Exercise objective
Gather every line of the records below that contains the word "peak".

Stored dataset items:

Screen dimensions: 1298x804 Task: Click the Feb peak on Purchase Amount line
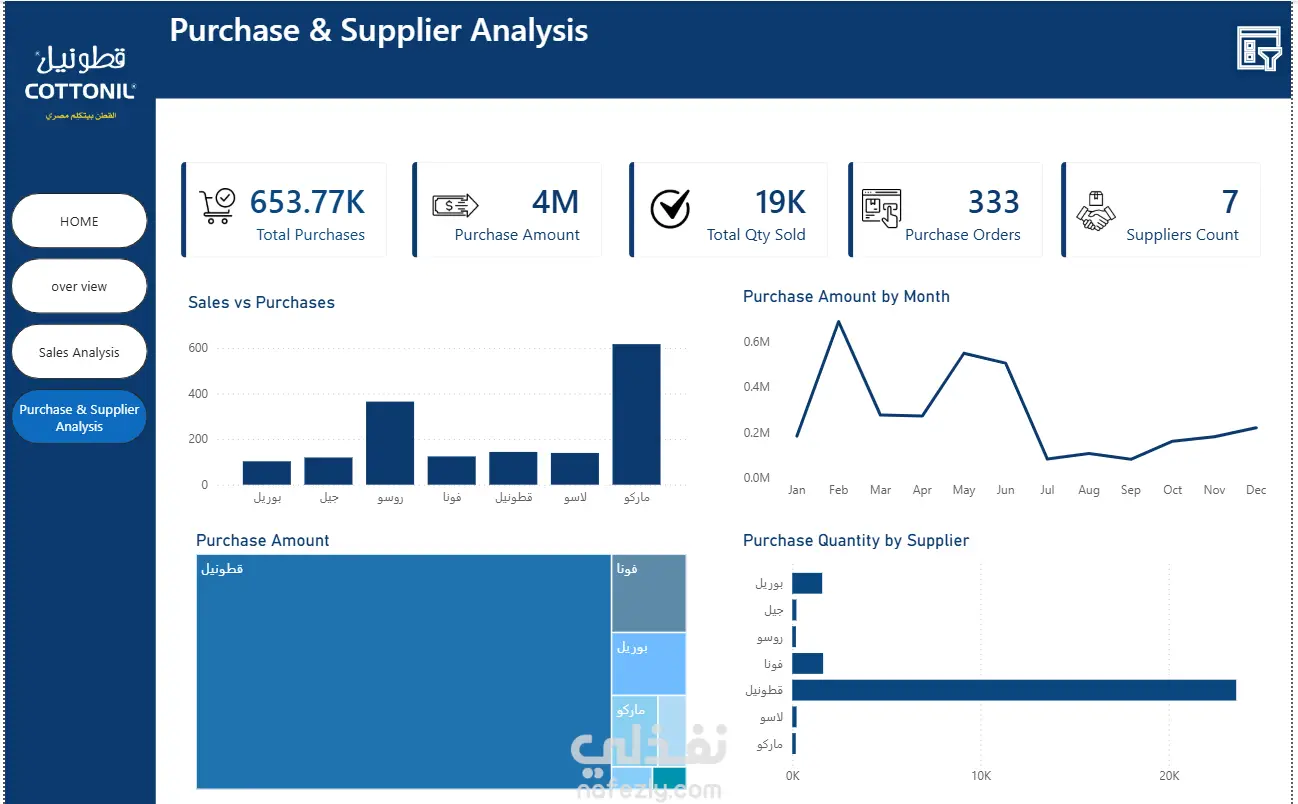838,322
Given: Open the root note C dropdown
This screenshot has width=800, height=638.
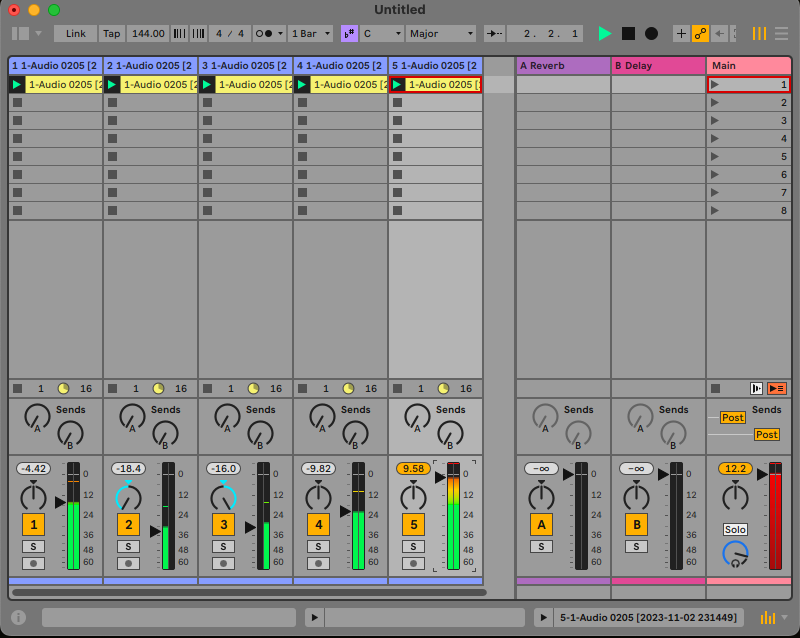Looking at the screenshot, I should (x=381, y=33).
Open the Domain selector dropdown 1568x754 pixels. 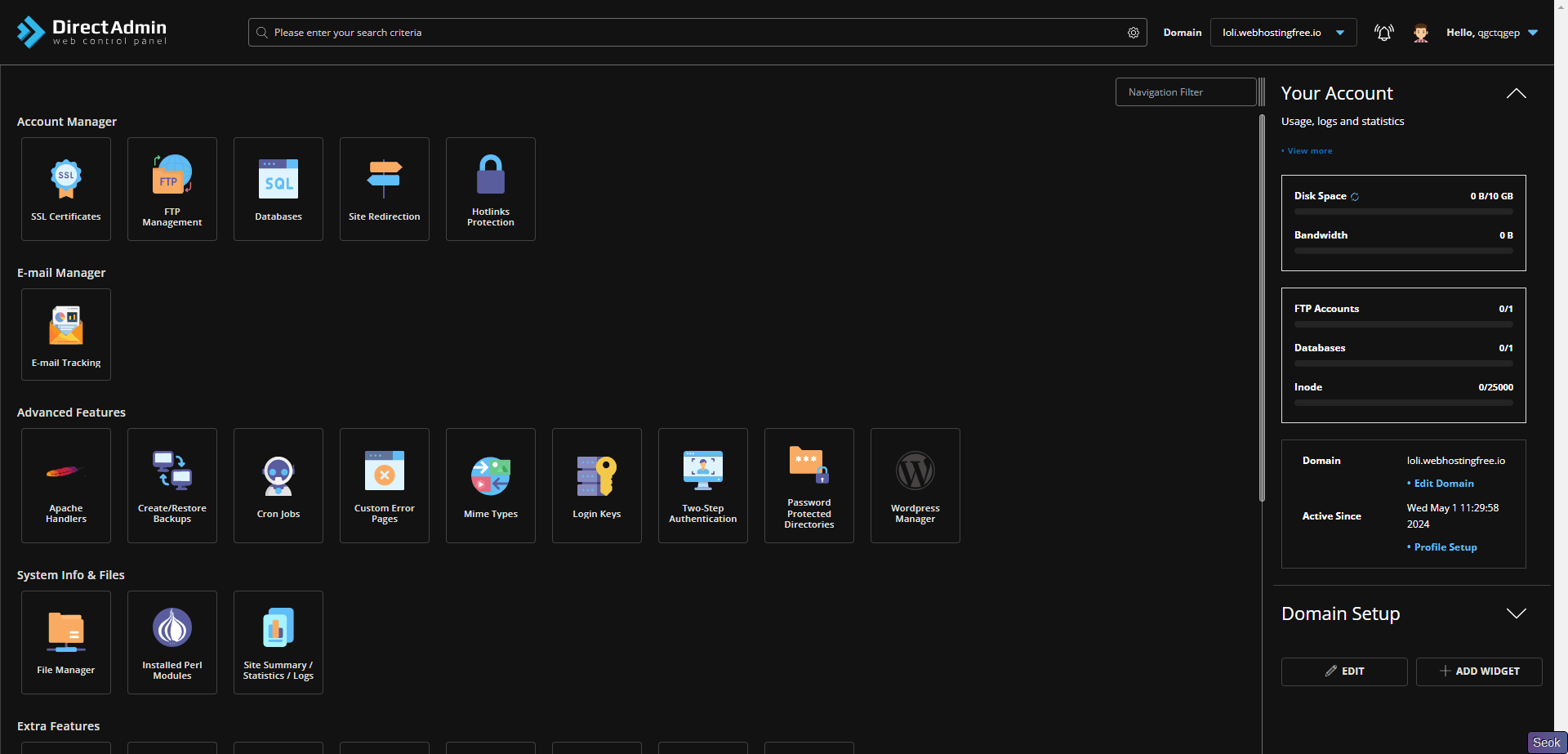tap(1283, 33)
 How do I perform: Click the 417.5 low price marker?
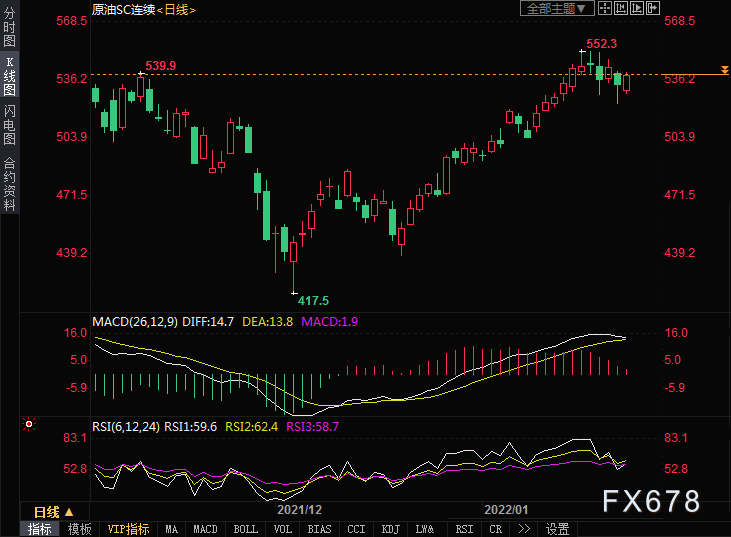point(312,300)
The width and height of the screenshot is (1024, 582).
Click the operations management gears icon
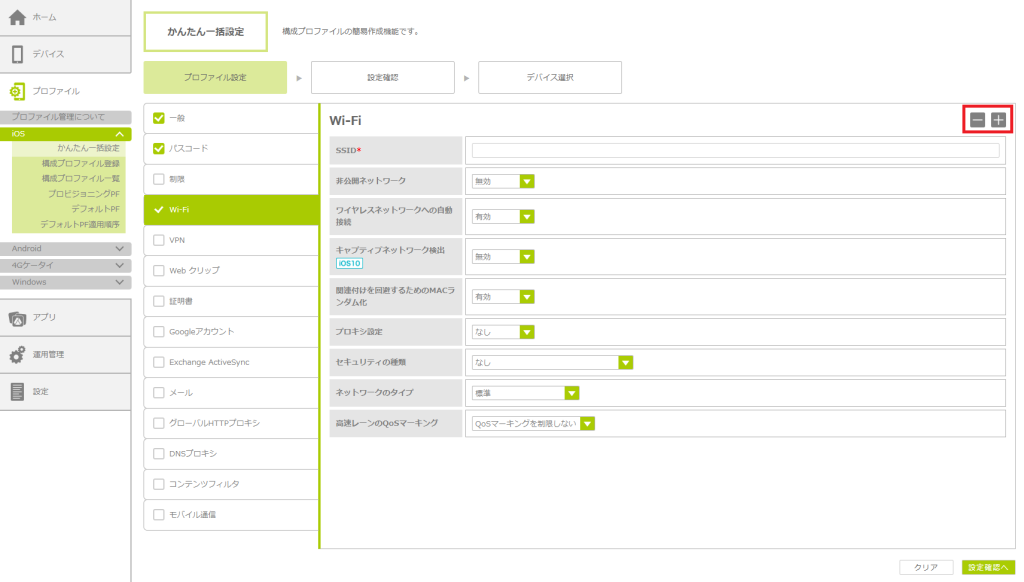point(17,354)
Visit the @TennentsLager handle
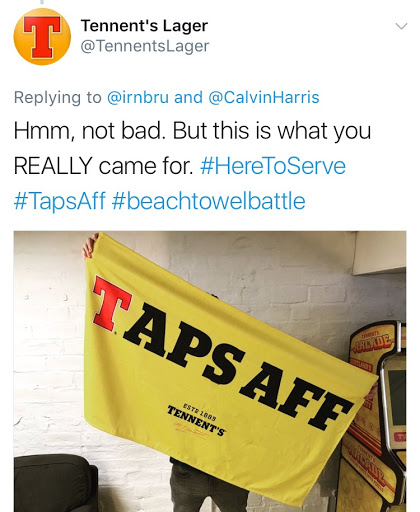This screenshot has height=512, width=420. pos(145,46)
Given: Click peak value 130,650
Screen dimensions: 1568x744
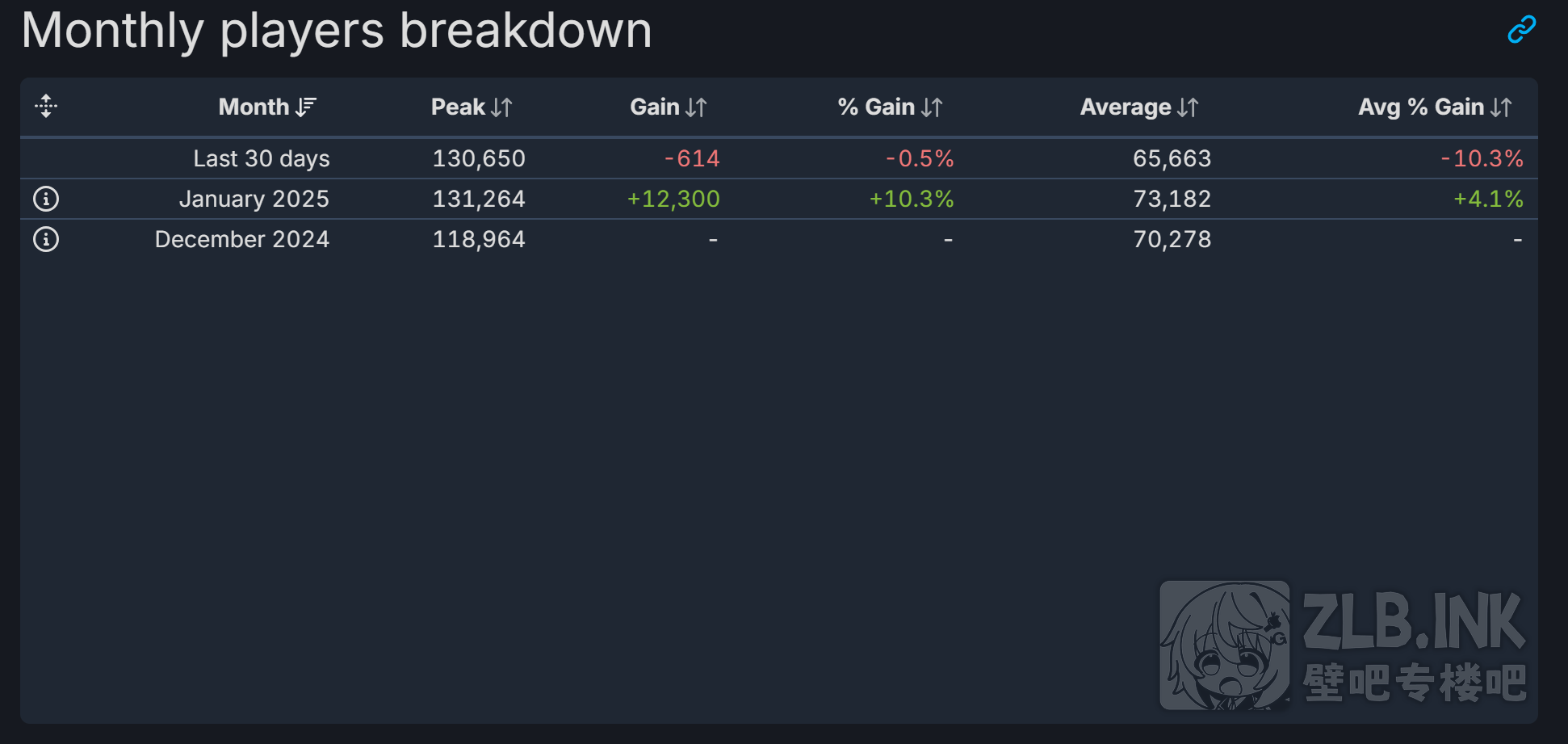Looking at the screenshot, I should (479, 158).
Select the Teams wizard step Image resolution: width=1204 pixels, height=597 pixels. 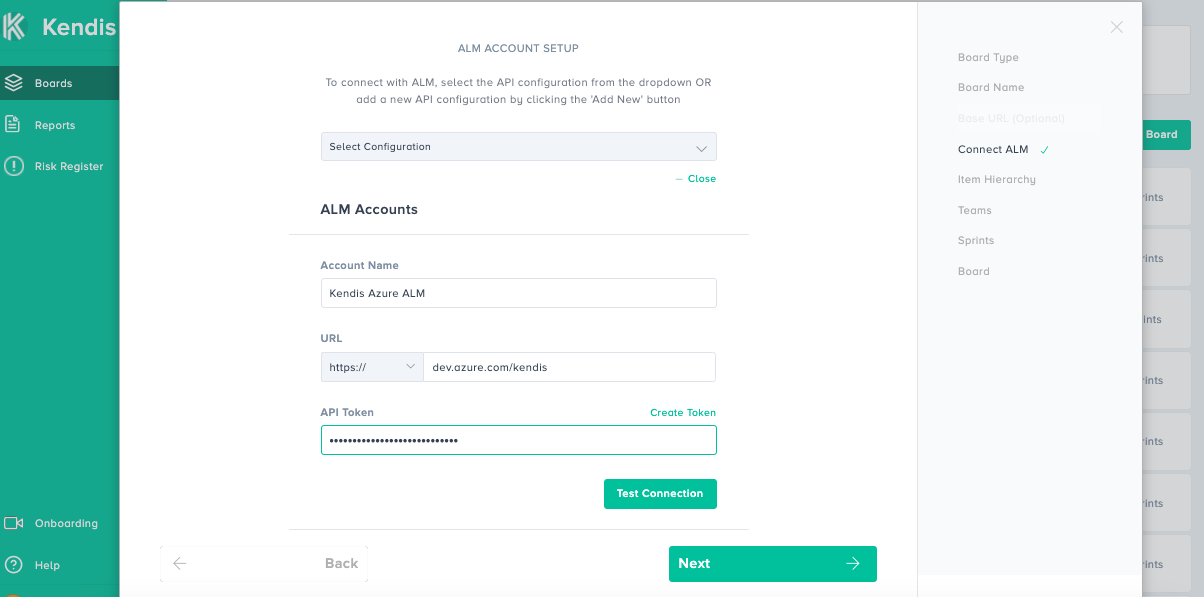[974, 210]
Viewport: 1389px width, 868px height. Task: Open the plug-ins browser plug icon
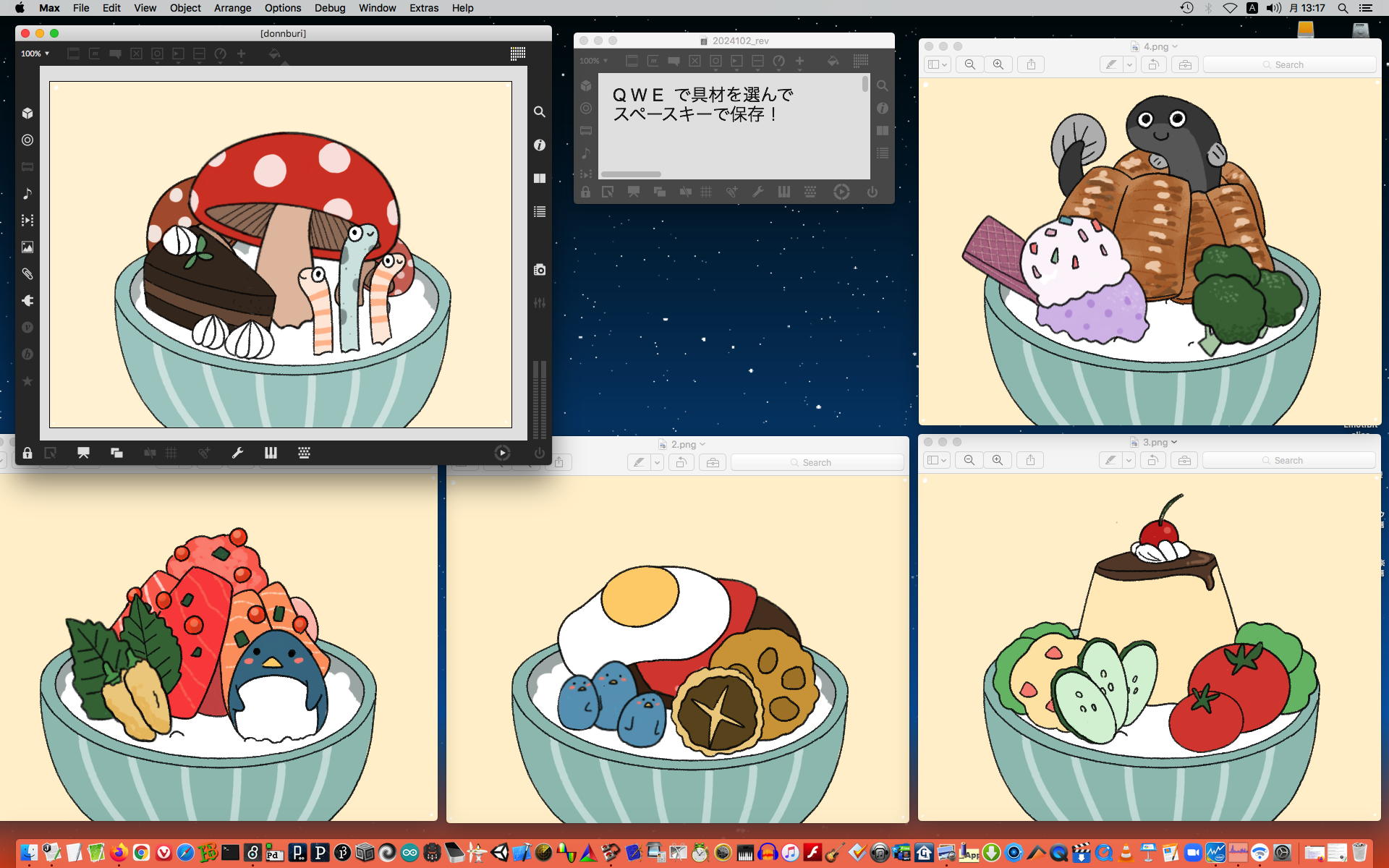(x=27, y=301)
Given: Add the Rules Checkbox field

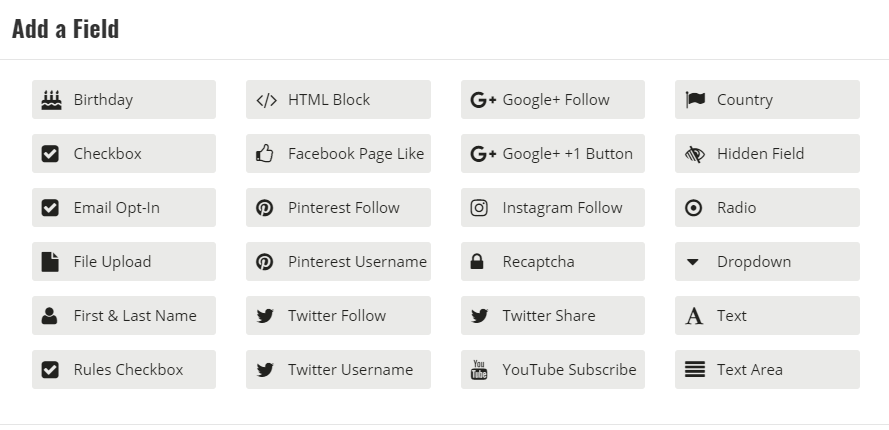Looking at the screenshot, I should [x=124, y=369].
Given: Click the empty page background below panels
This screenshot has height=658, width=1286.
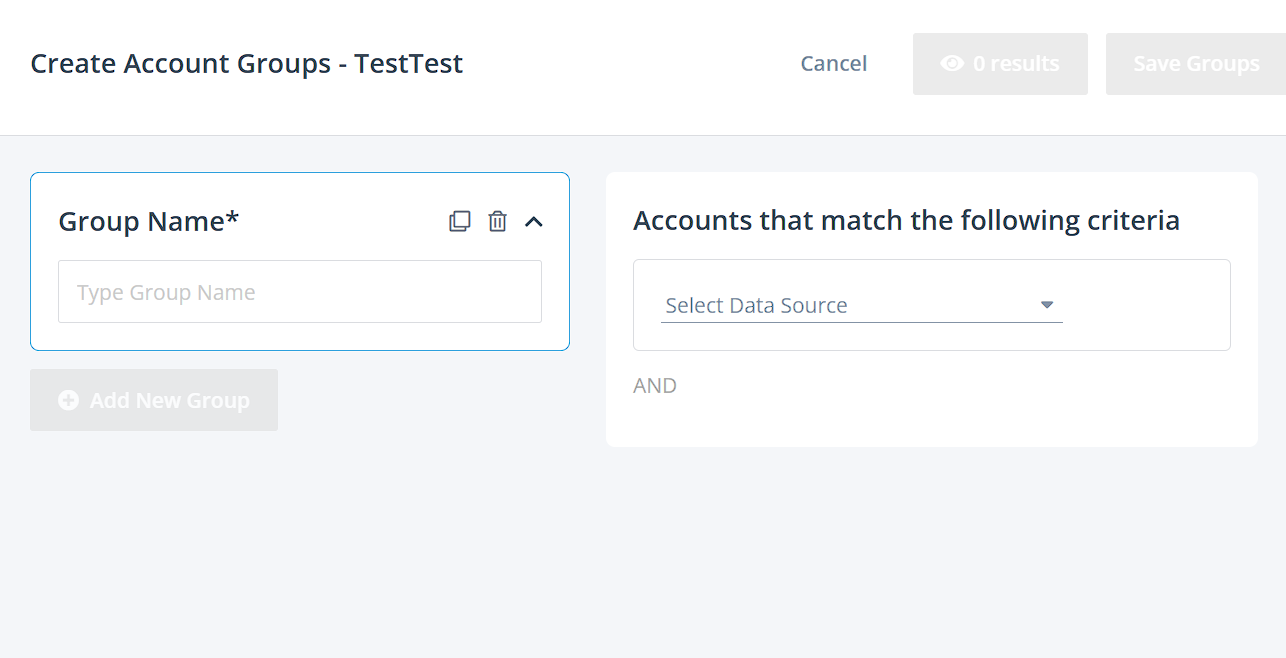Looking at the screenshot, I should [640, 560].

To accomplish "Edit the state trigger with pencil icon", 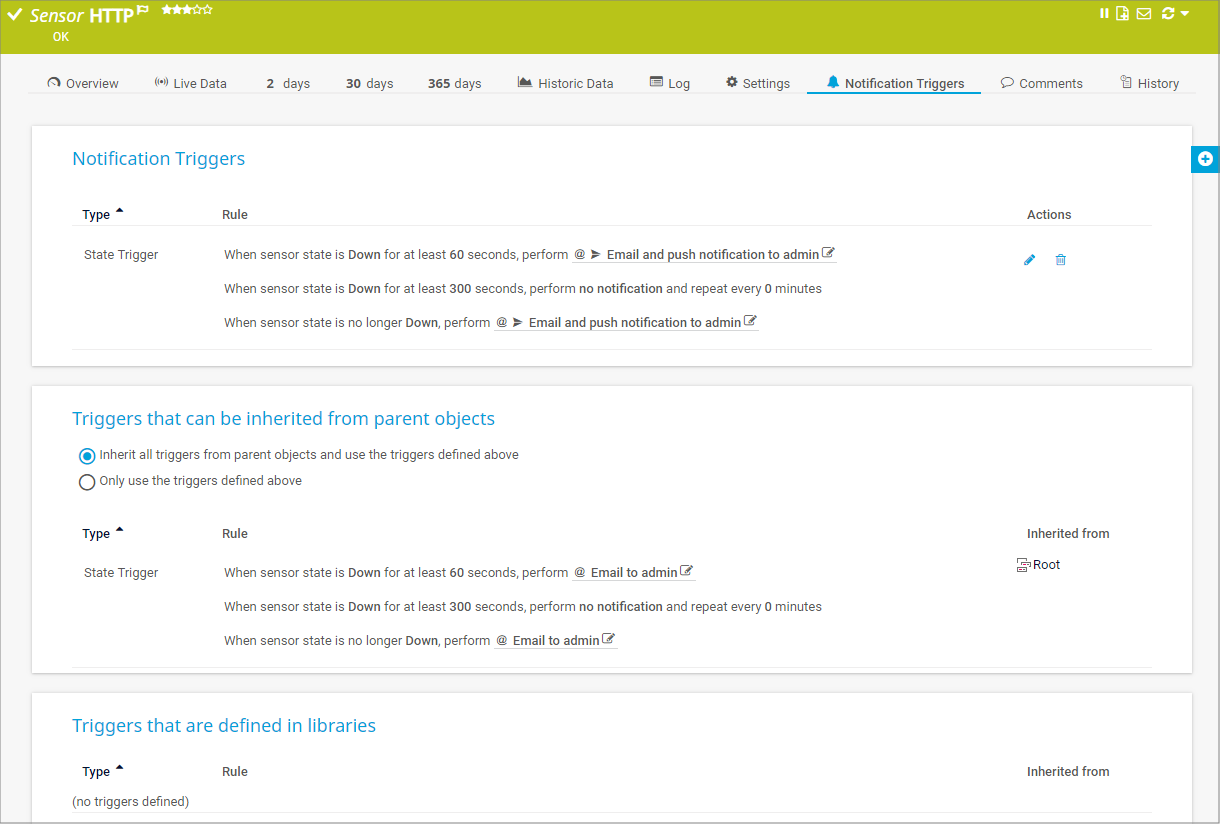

Exercise answer
Screen dimensions: 1298x804 Task: Click the Feb peak on Purchase Amount line
Given: Click peak value 130,650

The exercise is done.